Was ist Arznei? Und was Droge? Die Sicht der Dinge ändert sich im Laufe der Jahrhunderte. Schön zu sehen an einem Ausstellungsstück, der Morphiumwaage der Kronen- Apotheke. Doch neben dem Schmerzmittel, das aus Opium gewonnen wird, hatten die Cannstatter Apotheken auch Homöopathisches im Angebot. Königin Olga war Kundin bei Virgil Mayer und gestattete ihm 1881 sein Geschäft in eine „Homöopathische Centralapotheke“ umzuwandeln. Nun durfte er Medikamente auch gegen Rezept abgeben. Mayer förderte die Homöopathie nach Kräften, sein Sohn Hermann führte das Werk fort. Mit seinem Versandhandel gewann er Kunden auch in Übersee, die Hausapotheke mit 63 Mitteln in Streukugelform war ein Verkaufsschlager.
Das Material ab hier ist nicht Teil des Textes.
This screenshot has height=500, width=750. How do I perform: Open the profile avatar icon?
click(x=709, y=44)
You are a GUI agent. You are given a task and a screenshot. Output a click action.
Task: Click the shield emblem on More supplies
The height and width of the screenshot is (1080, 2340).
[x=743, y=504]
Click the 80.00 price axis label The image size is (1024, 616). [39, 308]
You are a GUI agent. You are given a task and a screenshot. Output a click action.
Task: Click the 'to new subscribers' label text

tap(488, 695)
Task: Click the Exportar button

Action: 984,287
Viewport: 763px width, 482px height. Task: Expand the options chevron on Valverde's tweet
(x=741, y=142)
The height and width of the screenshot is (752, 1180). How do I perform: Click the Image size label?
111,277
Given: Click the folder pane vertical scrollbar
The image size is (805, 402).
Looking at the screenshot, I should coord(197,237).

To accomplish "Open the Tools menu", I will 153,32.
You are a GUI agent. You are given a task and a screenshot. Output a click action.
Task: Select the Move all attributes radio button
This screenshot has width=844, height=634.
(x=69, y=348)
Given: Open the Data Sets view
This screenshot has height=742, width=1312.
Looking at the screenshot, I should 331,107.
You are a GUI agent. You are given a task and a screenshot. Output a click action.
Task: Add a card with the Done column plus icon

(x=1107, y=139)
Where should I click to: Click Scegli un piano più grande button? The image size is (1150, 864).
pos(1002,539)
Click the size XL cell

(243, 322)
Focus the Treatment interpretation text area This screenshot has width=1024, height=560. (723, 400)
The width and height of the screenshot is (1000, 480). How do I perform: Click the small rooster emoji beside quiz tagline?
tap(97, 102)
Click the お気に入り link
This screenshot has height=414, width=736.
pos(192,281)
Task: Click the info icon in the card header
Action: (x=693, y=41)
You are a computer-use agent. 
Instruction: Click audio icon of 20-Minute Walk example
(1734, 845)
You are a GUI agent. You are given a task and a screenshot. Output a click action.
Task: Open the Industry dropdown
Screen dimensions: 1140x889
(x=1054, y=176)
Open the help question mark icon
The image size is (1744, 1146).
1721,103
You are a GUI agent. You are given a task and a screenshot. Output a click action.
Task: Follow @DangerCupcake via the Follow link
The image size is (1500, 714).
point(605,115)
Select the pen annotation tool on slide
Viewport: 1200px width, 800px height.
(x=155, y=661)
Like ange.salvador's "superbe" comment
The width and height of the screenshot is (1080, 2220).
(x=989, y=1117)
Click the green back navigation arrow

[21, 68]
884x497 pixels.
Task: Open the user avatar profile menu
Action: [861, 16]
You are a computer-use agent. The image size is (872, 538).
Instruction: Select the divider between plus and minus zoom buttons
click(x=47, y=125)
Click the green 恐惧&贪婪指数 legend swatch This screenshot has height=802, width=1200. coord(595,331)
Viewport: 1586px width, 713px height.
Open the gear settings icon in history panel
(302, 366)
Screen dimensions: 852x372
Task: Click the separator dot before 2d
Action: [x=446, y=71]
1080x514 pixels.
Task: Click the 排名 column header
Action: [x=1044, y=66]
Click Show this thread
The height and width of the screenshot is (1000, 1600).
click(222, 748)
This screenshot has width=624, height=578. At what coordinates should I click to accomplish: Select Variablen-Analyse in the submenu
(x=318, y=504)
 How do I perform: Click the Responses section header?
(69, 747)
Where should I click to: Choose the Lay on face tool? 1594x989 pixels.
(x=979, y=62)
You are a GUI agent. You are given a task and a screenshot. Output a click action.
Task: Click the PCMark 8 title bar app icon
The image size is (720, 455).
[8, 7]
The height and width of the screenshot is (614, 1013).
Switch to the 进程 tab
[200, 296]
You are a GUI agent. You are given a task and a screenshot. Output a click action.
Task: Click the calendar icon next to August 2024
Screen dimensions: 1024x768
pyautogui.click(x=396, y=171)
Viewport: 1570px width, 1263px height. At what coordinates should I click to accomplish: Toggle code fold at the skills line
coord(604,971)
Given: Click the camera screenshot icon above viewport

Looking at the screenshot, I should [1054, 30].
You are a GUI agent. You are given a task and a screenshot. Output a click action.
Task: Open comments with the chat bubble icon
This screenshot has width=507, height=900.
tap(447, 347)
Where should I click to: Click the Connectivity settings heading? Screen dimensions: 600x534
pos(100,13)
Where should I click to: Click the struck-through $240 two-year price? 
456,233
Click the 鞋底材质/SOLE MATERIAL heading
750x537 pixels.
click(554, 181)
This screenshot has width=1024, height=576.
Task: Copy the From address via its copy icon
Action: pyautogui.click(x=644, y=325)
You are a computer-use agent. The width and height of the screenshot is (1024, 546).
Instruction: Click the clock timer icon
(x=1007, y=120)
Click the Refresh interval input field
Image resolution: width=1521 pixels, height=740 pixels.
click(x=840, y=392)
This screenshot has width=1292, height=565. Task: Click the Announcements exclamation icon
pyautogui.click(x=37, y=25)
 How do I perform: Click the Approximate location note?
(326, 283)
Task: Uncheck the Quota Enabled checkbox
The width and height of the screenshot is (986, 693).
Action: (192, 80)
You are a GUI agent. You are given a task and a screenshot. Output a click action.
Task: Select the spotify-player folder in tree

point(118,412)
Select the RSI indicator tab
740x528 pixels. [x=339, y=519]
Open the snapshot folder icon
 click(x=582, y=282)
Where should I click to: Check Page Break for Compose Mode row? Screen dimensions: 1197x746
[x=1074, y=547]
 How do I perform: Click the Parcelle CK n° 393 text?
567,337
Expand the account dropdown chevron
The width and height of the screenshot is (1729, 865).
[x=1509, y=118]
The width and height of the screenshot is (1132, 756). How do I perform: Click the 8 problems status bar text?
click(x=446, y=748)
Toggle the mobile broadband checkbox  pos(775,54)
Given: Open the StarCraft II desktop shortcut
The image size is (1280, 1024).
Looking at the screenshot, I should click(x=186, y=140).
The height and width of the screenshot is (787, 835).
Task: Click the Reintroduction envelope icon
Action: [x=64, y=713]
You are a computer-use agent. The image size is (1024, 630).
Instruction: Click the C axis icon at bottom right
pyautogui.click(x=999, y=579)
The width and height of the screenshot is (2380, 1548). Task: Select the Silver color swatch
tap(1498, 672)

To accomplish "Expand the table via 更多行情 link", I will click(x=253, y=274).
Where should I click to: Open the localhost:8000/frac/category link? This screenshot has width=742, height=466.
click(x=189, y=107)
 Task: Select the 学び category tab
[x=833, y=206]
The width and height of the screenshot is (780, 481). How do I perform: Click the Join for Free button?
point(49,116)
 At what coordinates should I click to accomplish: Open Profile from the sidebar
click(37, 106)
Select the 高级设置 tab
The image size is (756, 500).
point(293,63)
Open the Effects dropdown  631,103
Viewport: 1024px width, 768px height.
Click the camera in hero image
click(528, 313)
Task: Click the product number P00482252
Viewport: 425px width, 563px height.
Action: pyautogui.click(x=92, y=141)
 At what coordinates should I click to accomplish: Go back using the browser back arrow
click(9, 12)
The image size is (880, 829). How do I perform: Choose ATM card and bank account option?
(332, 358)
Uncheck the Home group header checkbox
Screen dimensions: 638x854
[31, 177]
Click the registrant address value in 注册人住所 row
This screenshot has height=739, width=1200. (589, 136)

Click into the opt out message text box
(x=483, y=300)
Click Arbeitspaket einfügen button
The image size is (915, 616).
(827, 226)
Die Kronen-Apotheke öffnete bereits 1638. Unter Gustav Obermiller wurde auch sie 1884 „Homöopathische Central-Apotheke“. 1977 eröffnete sie wieder in einem Neubau. Beim Ausräumen der alten Apotheke fand man zahlreiche Gegenstände und Mittel, die jetzt in der Ausstellung zu sehen sind.

Die Industrie

Cannstatt entwickelte sich rasch zum Zentrum der Medizin-Industrie. Die Firma Haaga stellte Apparate und Geräte zur Wundbehandlung her. Rüsch hatte sich auf Katheter spezialisiert. Sie war Ende des 19. Jahrhunderts, so würde man heute sagen, der Weltmarktführer. Theinardts Nährmittelgesellschaft stellte die Kraftnahrung „Hygiama“ für Sportler her und „Infantina“, ein Zusatz zur Säuglingsmilch. Die Medizin-Zeitschrift „Lancet“ schrieb, man müsse deren „Vortrefflichkeit besonders hervorheben“.

Die Lazarette

Im Winter 1916 beschrieb ein Chronist: „Tagsüber ist im Straßenverkehr die große Zahl an Verwundeten auffallend, die in vielen Lazaretten untergebracht sind.“ Die verletzten Soldaten wurden im Kursaal, im Leuze, im Städtischen Krankenhaus, in der Schuhfabrik Haueisen behandelt. Es gab gar ein Pferdelazarett in der Artilleriekaserne. Im Kurgarten pflanzte man Kartoffeln und baute einen Schweinestall.

Die Ausstellung „Ein Arzt ist kein Mann!“ wird bis zum 30. Oktober im Stadtmuseum Bad Cannstatt, Marktstraße 71/1, gezeigt. Sie ist mittwochs von 14 bis 16 Uhr, samstags von 14 bis 17 Uhr und sonntags von 12 bis 18 Uhr geöffnet.